KaMedia – Prestasi membanggakan kembali ditorehkan tim basket putra Universitas Negeri Surabaya (Unesa). Dalam ajang Campus League Regional Surabaya, skuad Unesa sukses mengamankan posisi juara 3 usai tampil solid sepanjang turnamen yang digelar di GOR Basket Internasional Unesa, Rabu (29/4/2026).

Namun, capaian ini bukan sekadar soal podium. Di balik keberhasilan tersebut, Unesa menunjukkan wajah lain: kampus yang serius membangun ekosistem olahraga modern berbasis ilmu pengetahuan dan regenerasi sumber daya manusia.

Wakil Rektor Bidang Perencanaan, Pengembangan, Kerja Sama, dan TIK Unesa, Dwi Cahyo Kartiko, menegaskan bahwa kampusnya tidak hanya memburu kemenangan, tetapi juga memperkuat fondasi sport science dan pembinaan atlet secara menyeluruh.

“Kalau sport science berjalan beriringan dengan kompetisi, kualitas atlet dan marwah Campus League akan tumbuh semakin profesional,” ujarnya.

Keunikan tim basket Unesa justru terlihat dari “dapur” mereka.

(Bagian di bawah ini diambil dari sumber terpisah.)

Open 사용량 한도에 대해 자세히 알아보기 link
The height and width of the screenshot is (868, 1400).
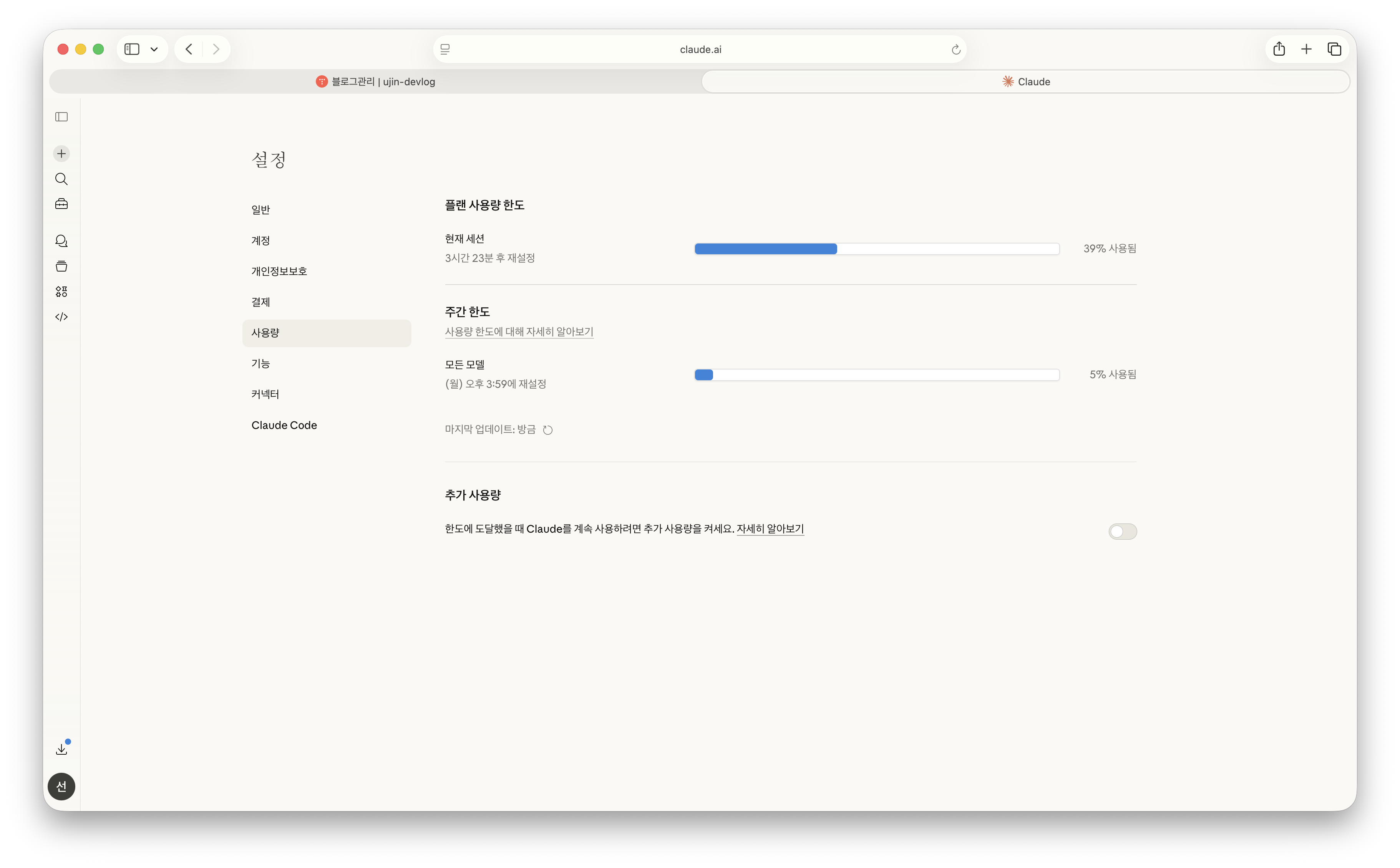click(519, 332)
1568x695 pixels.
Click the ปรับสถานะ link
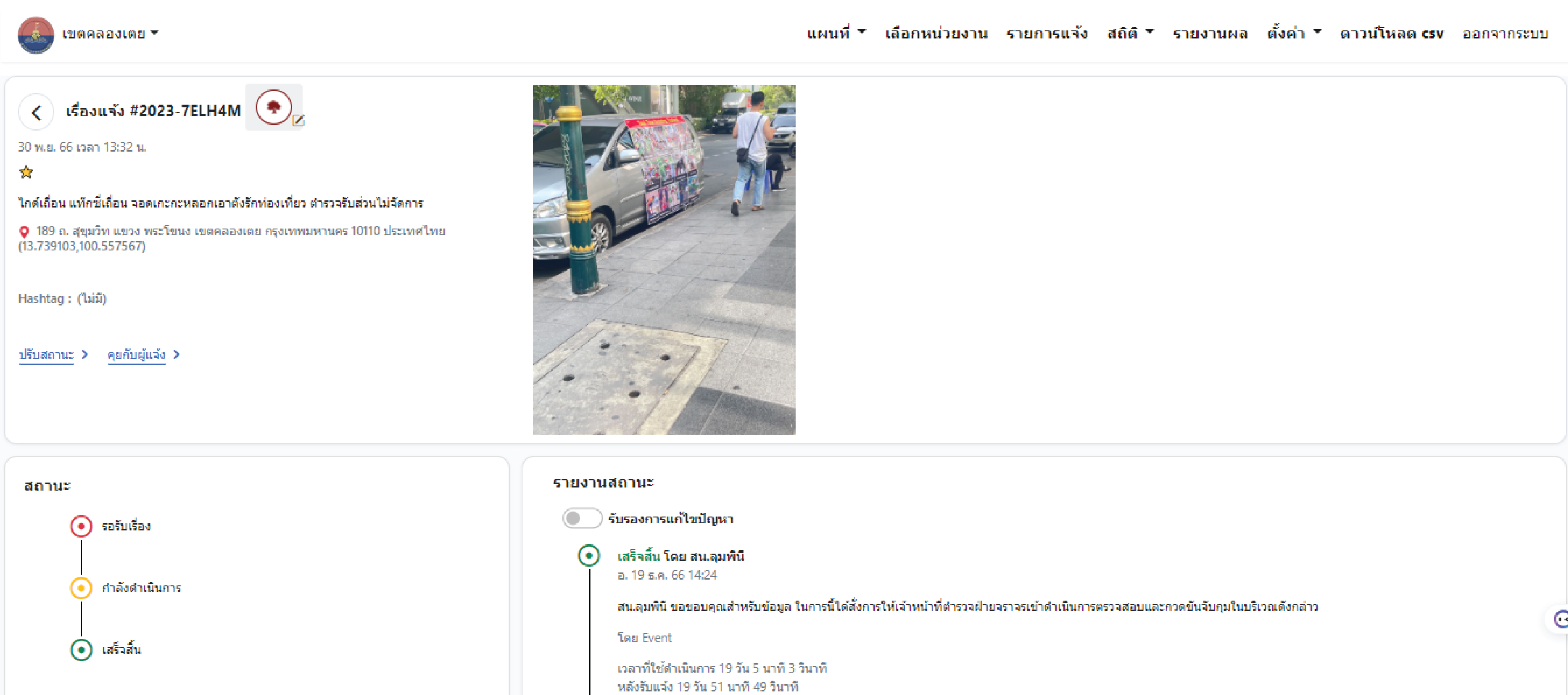click(47, 355)
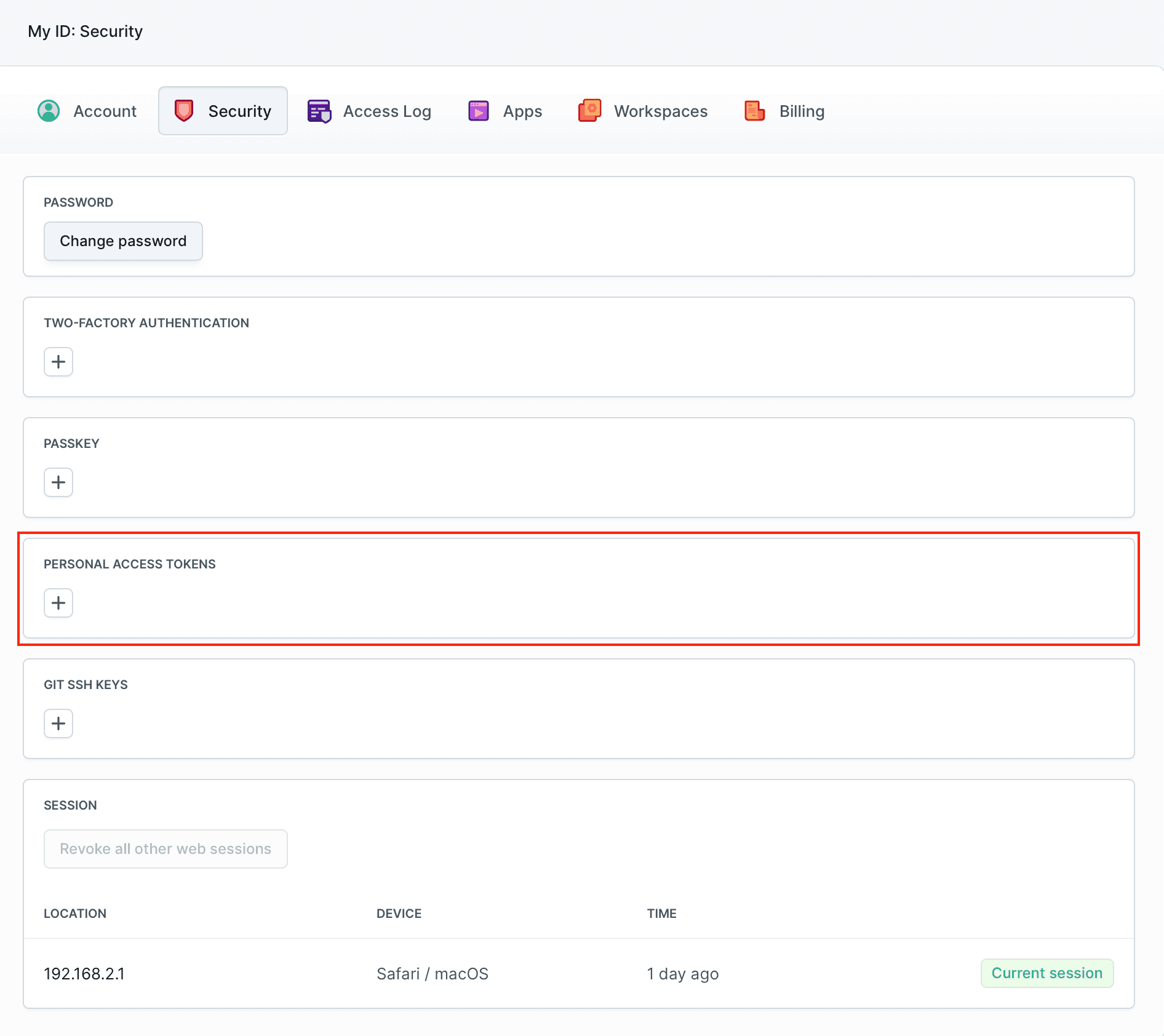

Pembina UKM Basket Unesa, Billy Emir Rizkanto, menyebut keberhasilan ini merupakan hasil dari pembinaan berbasis praktik langsung mahasiswa.

Seluruh elemen tim, mulai dari pelatih, analis performa, hingga manajemen diisi oleh mahasiswa aktif lintas program studi. Mereka tidak hanya belajar di kelas, tetapi benar-benar “turun gelanggang”.

“Yang menarik bukan hanya juara 3, tapi bagaimana tim ini dikelola mahasiswa sendiri. Mereka belajar memimpin, mengambil keputusan, dan bertanggung jawab dalam kompetisi besar,” jelasnya.

Salah satu cerita paling mencuri perhatian datang dari bangku pelatih. Tim putra Unesa ditangani mahasiswa semester 6 berusia 21 tahun, sebuah bukti nyata kepercayaan kampus dalam mencetak pelatih muda sejak dini.

Di tangan generasi muda ini, tim mampu tampil kompetitif hingga akhirnya mengunci kemenangan 51-45 di laga penentuan posisi ketiga.

Lebih dari sekadar hasil akhir, Campus League musim perdana menjadi panggung pembuktian bahwa kampus bisa menjadi kawah candradimuka atlet sekaligus profesional olahraga masa depan.

Dengan dukungan fasilitas sport science modern, mulai dari analisis performa hingga fisioterapiUnesa menegaskan posisinya sebagai “Rumah Para Juara” yang tidak hanya mengejar kemenangan, tetapi juga membangun sistem olahraga berkelanjutan.

Prestasi ini pun menjadi sinyal kuat: dari Surabaya, lahir bukan hanya pemain hebat, tetapi juga pelatih, analis, dan pemimpin olahraga menuju Indonesia Emas 2045.